From the entries below, reproduce exactly the line containing "Task: Tap the", the line containing "You are a computer-use agent. The width", and every line in between, with nothing added.

··· Data for analysis ···

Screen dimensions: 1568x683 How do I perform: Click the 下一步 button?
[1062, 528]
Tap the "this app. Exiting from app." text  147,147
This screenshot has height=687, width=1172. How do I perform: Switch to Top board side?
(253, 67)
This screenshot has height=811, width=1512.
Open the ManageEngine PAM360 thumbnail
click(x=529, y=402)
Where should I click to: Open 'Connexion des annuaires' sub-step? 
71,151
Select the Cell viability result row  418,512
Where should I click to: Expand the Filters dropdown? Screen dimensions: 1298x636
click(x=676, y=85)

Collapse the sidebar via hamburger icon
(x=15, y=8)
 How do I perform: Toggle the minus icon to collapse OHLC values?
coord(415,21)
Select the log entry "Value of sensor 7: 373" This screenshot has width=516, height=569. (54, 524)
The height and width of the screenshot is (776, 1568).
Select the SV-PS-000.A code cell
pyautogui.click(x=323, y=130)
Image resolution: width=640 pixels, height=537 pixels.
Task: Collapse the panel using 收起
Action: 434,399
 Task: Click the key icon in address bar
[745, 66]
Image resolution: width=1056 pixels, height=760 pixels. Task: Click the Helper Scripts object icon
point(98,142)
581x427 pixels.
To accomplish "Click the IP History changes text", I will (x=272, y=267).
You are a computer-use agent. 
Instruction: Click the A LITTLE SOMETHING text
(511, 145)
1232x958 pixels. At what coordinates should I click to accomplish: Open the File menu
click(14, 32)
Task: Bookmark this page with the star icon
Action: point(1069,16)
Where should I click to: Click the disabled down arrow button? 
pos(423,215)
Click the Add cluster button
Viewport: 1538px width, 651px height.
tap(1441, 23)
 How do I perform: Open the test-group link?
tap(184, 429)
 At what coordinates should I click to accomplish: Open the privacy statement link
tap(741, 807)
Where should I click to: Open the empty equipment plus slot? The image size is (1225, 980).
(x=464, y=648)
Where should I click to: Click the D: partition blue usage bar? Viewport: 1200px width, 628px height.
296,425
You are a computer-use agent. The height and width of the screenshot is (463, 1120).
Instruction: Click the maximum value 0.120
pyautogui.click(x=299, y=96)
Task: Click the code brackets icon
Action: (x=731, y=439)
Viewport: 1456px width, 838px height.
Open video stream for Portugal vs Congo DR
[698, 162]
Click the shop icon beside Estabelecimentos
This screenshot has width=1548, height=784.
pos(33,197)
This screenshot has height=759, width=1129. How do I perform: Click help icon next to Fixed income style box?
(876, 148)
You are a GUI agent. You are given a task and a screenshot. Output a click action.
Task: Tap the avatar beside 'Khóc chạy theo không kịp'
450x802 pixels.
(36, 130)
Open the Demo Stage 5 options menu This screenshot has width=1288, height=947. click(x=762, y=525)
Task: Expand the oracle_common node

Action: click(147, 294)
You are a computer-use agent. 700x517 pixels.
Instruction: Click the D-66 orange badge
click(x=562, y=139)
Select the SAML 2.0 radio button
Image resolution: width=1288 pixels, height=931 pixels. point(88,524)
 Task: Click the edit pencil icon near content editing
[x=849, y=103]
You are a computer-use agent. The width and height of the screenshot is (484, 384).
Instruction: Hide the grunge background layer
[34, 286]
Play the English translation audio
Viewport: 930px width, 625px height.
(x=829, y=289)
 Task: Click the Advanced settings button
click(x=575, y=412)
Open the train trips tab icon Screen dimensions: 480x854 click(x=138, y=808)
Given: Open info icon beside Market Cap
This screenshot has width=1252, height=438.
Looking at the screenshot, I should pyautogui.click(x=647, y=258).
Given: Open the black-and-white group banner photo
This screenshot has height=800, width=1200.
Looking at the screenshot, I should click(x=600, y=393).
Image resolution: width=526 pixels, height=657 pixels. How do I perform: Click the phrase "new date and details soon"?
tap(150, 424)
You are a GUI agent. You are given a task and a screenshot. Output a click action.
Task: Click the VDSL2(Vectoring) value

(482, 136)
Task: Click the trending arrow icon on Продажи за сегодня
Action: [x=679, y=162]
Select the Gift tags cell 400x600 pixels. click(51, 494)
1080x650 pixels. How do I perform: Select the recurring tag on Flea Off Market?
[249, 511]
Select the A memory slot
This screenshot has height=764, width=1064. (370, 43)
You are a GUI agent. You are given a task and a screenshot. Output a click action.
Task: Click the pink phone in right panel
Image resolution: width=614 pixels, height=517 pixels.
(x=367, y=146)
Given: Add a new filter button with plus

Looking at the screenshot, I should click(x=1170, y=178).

···

**The answer**
Task: Tap the avatar beside 'Khóc chạy theo không kịp'
450x802 pixels.
(36, 130)
Open the Demo Stage 5 options menu This screenshot has width=1288, height=947. click(x=762, y=525)
Task: Expand the oracle_common node

Action: click(147, 294)
You are a computer-use agent. 700x517 pixels.
Instruction: Click the D-66 orange badge
click(x=562, y=139)
Select the SAML 2.0 radio button
Image resolution: width=1288 pixels, height=931 pixels. point(88,524)
 Task: Click the edit pencil icon near content editing
[x=849, y=103]
You are a computer-use agent. The width and height of the screenshot is (484, 384).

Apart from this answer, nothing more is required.